Furthermore, when you talk about Laimbeer, you're talking about a guy who led the league in rebounding and free throw percentage and was a force from the three point line. Rodman was perhaps the most dominant rebounder ever (18.7 rpg in 91-92, led the NBA in rebounding for 8 straight years). Bowen doesn't put up any stats, not even steals or blocks. He has been among the leaders in 3pt shooting a few times, but I can't count that since he only shoots from two spots. These other guys had other talents besides roughneck defense, which makes them easier to root for.

If Bowen isn't like Laimbeer or Rodman, who is he like? He's like Shaq! Now don't press click away just yet, read on for a bit and you'll get where I'm going. In the '90s, people thought Shaq took advantage of the rules, bowled over defenders, was successful more as a result of his size than his skill. He didn't play basketball the way it was meant to be played. He was no fun to watch. Over time, however, people have realized that Shaq's game has more nuance to it. He is a very good passer, a leader who inspires his teammates to play above themselves (just look at how he rallied a Wade-less Miami team above .500 in the latter half of this past season). Also, as Shaq has aged, he has lost some of his ability to dominate. He is still just as big, but he has lost some athleticism. By witnessing this, we fans have been forced to acknowledge that a lot more of Shaq's dominance had to do with athleticism and skill than with size. Bowen, in ten years as pro basketball player, is still the same one-dimensional schmo.

Let's do another hypothetical here. Let's give every NBA player, in addition to all the skills they already have, the, "I'll do whatever I can get away with to stop my man" attitude.
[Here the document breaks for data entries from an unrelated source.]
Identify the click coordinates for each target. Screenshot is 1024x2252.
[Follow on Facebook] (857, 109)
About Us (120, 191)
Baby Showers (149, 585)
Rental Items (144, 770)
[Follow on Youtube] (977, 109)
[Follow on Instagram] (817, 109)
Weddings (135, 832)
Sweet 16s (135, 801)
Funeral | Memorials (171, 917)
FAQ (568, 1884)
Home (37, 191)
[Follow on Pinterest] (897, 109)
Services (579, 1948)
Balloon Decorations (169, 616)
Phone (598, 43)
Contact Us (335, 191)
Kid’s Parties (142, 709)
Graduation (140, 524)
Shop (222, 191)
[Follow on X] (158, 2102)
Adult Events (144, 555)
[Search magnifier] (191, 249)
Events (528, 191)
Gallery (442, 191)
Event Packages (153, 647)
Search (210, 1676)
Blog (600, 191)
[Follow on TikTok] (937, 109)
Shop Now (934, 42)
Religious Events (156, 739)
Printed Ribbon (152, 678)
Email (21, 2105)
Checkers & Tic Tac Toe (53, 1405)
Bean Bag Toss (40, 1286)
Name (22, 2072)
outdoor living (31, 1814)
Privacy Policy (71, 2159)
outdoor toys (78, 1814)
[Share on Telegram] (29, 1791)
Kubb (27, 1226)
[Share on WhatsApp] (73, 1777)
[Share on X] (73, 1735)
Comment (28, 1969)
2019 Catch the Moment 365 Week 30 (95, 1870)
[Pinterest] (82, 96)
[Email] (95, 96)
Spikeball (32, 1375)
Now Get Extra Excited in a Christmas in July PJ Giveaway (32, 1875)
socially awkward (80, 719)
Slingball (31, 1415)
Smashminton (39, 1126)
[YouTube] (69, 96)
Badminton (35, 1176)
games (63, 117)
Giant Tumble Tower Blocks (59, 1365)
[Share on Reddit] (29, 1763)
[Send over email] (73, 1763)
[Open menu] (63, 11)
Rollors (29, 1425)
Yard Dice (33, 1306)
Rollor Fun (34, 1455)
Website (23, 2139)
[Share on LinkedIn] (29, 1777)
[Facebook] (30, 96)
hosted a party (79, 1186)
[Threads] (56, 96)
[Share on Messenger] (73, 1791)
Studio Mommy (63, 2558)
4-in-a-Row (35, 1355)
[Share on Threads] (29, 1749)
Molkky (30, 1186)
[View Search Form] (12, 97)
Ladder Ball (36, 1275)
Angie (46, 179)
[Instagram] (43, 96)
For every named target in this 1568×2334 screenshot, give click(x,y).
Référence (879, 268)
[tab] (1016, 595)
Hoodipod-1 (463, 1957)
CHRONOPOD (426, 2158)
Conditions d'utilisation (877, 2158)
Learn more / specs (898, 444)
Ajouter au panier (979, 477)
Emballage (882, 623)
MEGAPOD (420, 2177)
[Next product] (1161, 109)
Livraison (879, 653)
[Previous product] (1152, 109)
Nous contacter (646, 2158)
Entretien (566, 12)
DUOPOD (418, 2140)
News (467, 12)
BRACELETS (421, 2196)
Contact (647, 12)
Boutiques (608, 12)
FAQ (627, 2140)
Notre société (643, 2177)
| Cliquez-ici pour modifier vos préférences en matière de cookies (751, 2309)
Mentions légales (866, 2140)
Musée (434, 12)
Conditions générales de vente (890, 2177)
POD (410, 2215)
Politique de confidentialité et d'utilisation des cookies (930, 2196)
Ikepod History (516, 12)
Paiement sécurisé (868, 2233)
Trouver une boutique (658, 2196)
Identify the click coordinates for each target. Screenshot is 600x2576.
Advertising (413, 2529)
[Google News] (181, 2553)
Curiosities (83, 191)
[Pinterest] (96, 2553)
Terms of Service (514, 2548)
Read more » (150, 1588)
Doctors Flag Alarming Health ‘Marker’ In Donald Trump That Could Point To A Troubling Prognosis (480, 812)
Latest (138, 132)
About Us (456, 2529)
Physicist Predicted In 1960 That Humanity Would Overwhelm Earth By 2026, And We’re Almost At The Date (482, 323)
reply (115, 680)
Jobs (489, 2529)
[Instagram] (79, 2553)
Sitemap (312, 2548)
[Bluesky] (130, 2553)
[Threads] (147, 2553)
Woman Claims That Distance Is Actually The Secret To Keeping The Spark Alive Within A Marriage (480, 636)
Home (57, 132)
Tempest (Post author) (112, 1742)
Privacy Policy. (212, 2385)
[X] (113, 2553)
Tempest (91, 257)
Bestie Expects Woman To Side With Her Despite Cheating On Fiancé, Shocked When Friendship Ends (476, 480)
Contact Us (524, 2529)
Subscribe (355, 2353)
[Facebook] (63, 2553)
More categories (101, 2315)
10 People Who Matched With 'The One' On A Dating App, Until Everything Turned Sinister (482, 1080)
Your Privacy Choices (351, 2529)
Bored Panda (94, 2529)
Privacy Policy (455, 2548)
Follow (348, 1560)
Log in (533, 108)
The NBA would be miserable to watch. Almost all the creativity and fantastic athletic feats that we love to watch in the NBA would be stifled. Steve Nash would spend most of the game on the floor holding his balls. NBA rosters would grow to the size of NFL rosters just so they could keep enough healthy bodies available. On the bright side, ratings would dip so low that the general public would finally have a better knowledge of Nobel Peace Prize winners than of professional basketball players.